Lyrical and languorous, shattering and profound, Eden at Dawn is a feast of love in the midst of war. With this North American debut, lauded author Karim Kattan proves that storytelling is the ultimate act of devotion.
“Karim Kattan’s Eden at Dawn is an unforgettable love story, sensuous and otherworldly. Tracing a queer love between two men in Palestine, Kattan’s prose pulses with poetry and strangeness, exploring new dimensions to love and longing. Politically astute and mythic in scope, Kattan’s language transforms the landscape of desire into something luminous and enduring.”
— Saleem Haddad, author of Floodlines and Guapa
“Karim Kattan’s Eden at Dawn is a queer Palestinian love story that is breathtaking and refreshingly original, blending vivid poetics and gorgeous prose.
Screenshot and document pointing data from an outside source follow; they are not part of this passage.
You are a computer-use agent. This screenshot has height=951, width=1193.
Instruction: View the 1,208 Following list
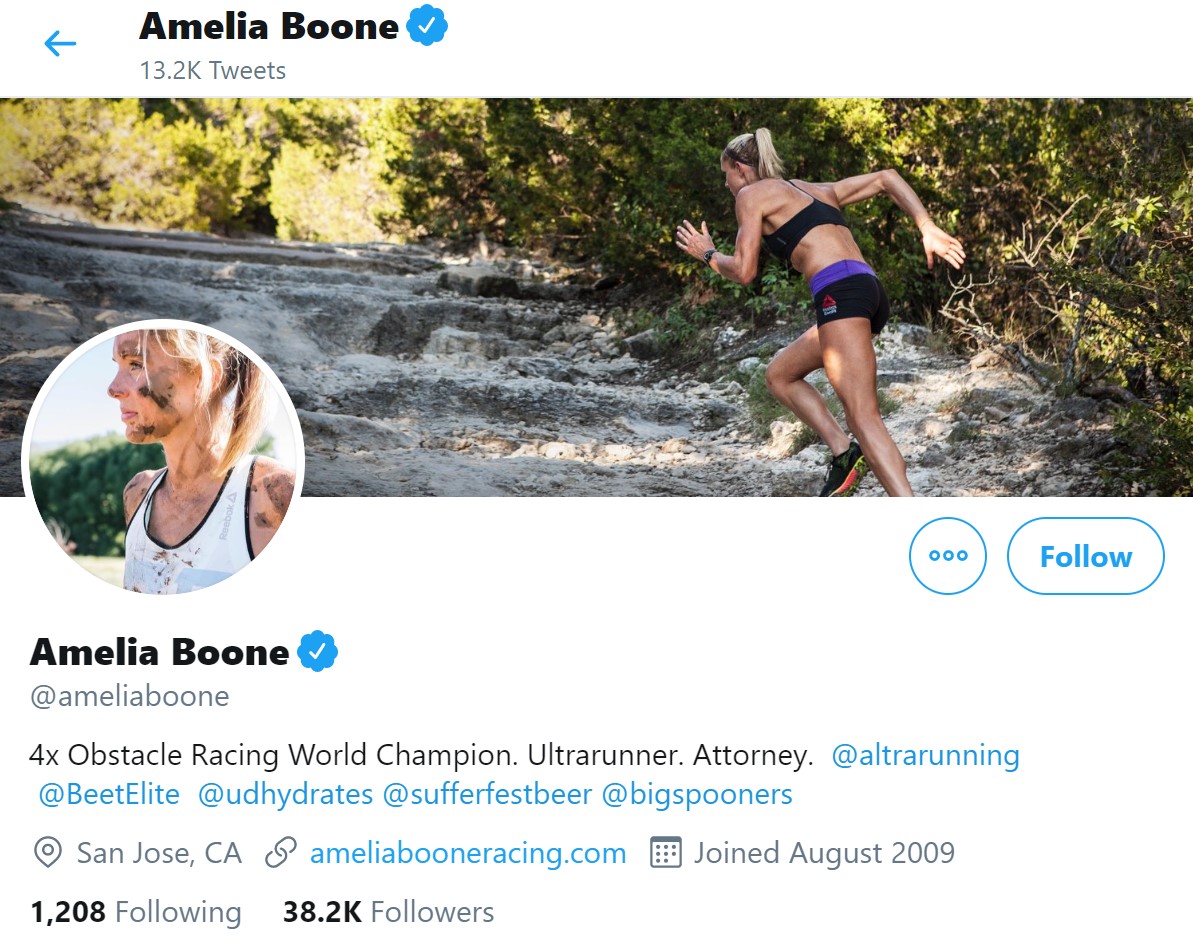click(x=136, y=912)
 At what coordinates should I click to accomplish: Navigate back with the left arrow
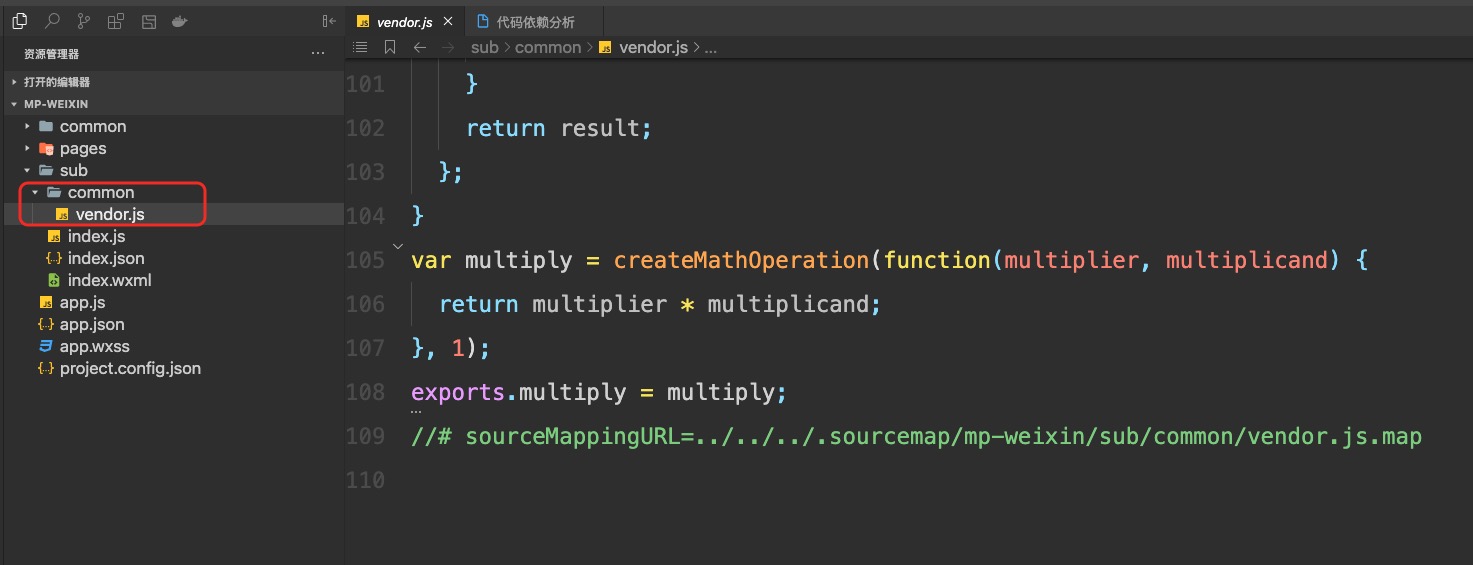coord(420,47)
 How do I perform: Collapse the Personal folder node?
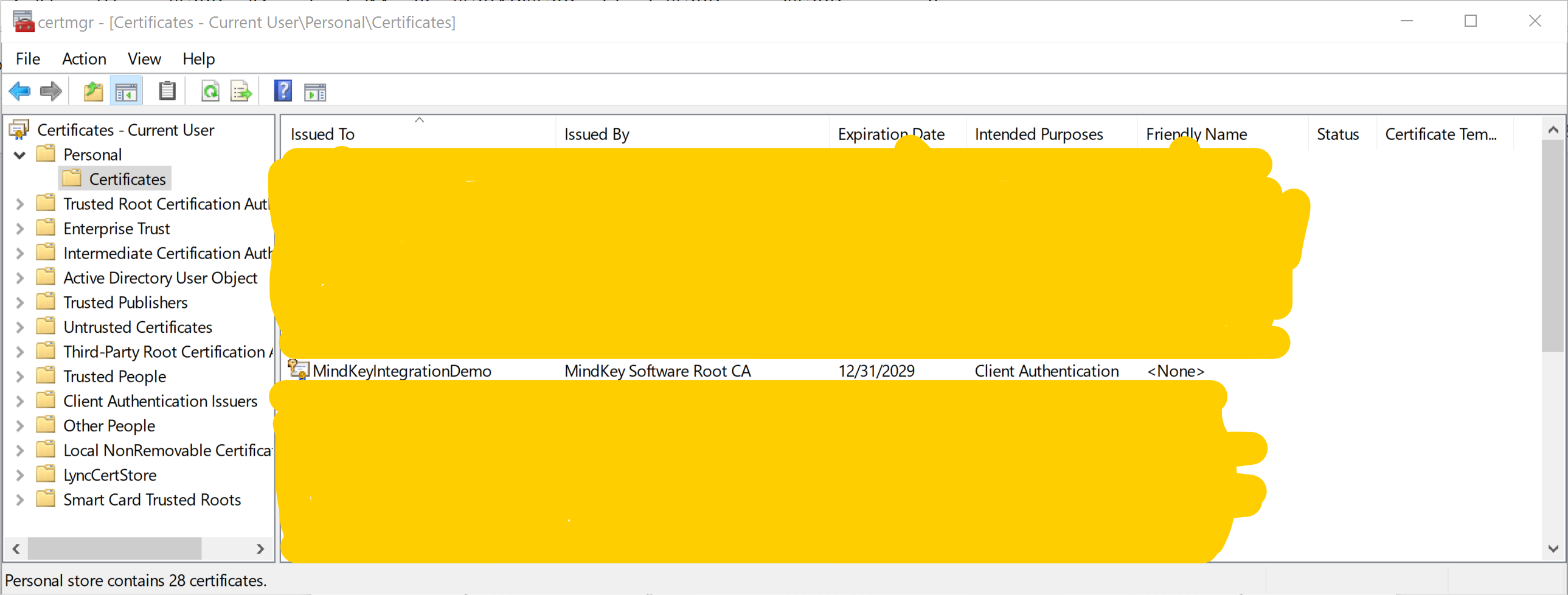point(20,155)
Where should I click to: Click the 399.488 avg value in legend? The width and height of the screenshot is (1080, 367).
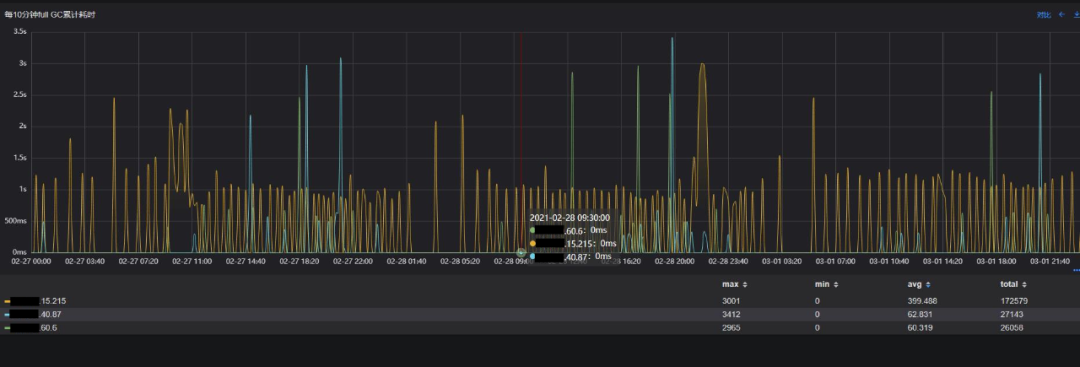click(922, 301)
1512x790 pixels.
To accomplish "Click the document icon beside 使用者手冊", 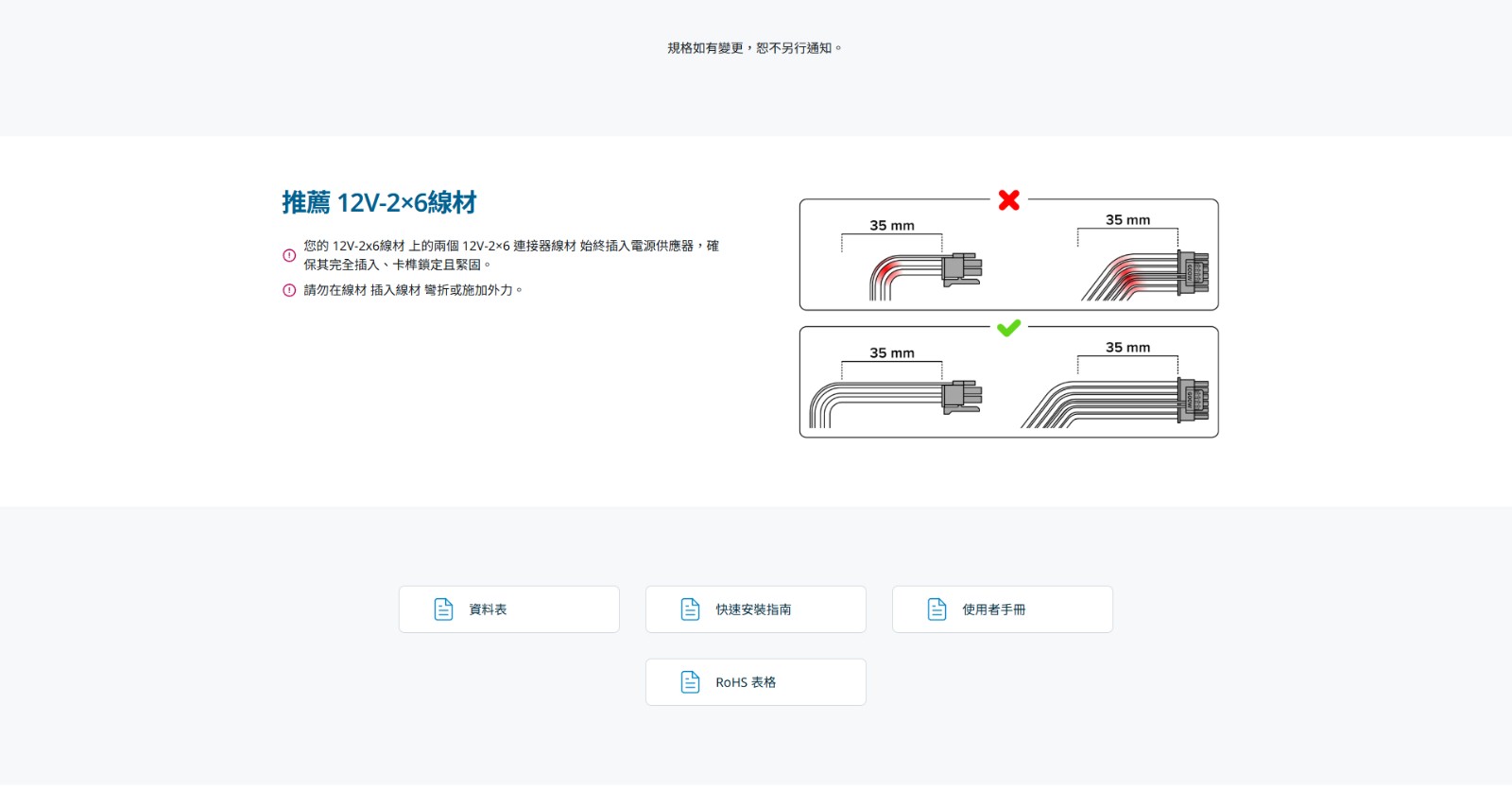I will (937, 610).
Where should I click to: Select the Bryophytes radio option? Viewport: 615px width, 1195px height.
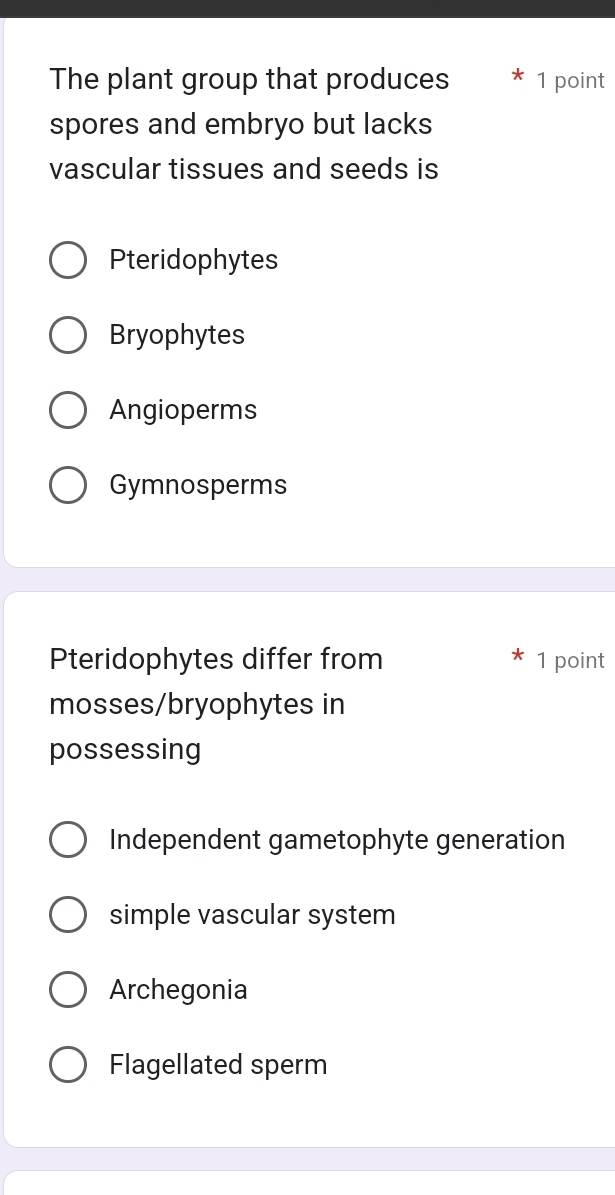coord(67,335)
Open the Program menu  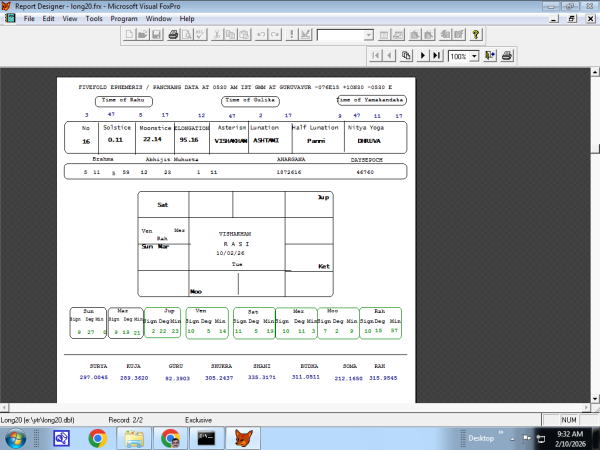[x=124, y=18]
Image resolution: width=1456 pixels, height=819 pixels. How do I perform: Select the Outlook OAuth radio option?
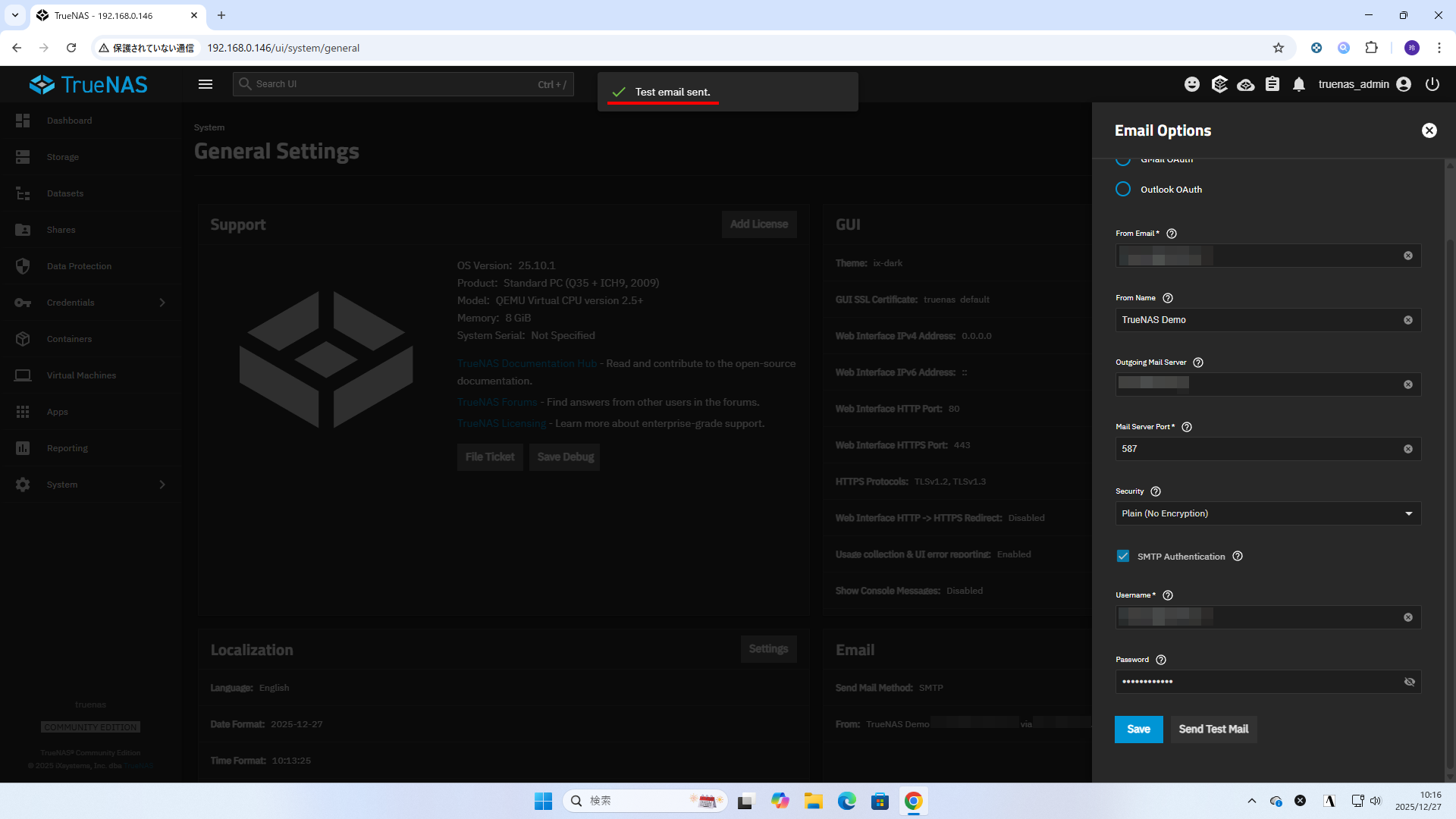pos(1123,189)
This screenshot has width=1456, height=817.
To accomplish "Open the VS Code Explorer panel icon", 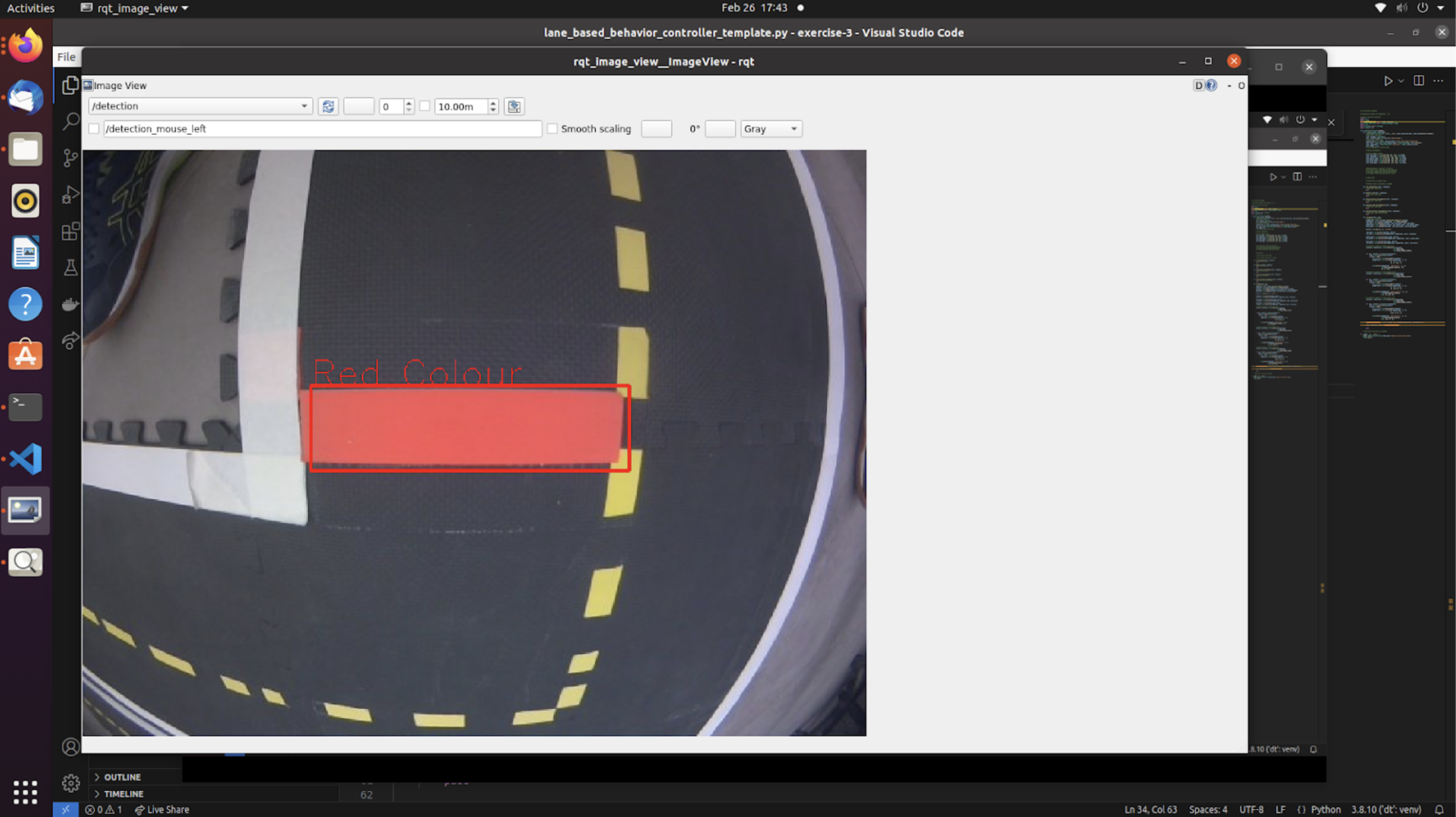I will pos(70,85).
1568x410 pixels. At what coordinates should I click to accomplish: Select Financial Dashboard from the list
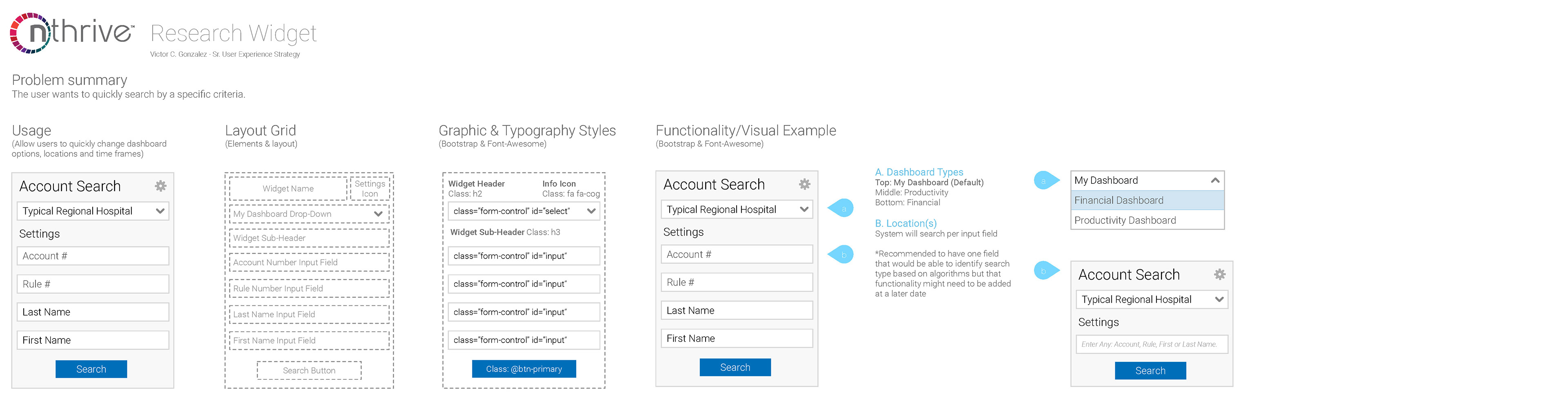point(1147,200)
It is the story of our times, wonderfully translated from French by Jeffrey Zuckerman. This is such an essential read.”
— Hasan Namir, author of God in Pink
“Kattan’s prose unfurls poetically as a prayer to the heart of Palestine—love told as an act of defiance and spellbound by the sands of the Khamaseen. This is Kattan’s haunting rebellion; an incantation against our cruel and violent humanity.”
— Mohammed Massoud Morsi, author of The Hair of the Pigeon
“A rare gem of a story — bittersweet, luminous, and intimate enough to feel like someone is whispering secrets in your ear.”
— Angelo Tijssens, author of The Edges
“Karim Kattan plows his way into the literary world with novels with magnetic writing that take you far away, into a universe that is both sensual and political, of stunning beauty.”
— Alexandra Schwartzbrod, Libération
“Karim Kattan accomplishes, with this magnificent second novel, the most powerful act of which literature is capable: affirming the full and complete humanity of those to whom the world only grants a partial and conditional humanity.”
— Joy Majdalani, L'Orient-Le Jour
“Eden at Dawn, the first major homosexual work set in occupied territory, is a powerful rebuttal to prejudices about Palestine.”
— Jean Stern, Orient XXI
“A real and imagined Palestine, with its flowers, its pines, and the gentleness of its Mediterranean landscapes, offers a setting that is both sunny and terribly menacing and threatened. This is Kattan's way of keeping it alive and engaging.”
— Fifi Abou Dib, L’Orient littéraire
“A very beautiful, very sensitive book.”
— Nicolas Herbeaux, France Culture
“The writer-poet lets himself experiment and plays on the lyre string until it cracks and pierces the eardrums.”
— Cécile Dutheil de la Rochère, En attendant Nadeau
“Everything is true, even what is false. The novel, poetry, literature: that's what we're talking about here, and all at the same time.”
— Baptiste Thery-Guilbert, Diacritik
“A highly poetic, raw novel, full of the vitality of irony and orality, which makes tangible the glaring opposition between love and desire on the one hand, and violence and hatred on the other.”
— Kenza Sefrioui, Enass
“A magnificent novel.”
— Doan Bui, Bibliobs
“A sensual, lyrical, and unadorned language.”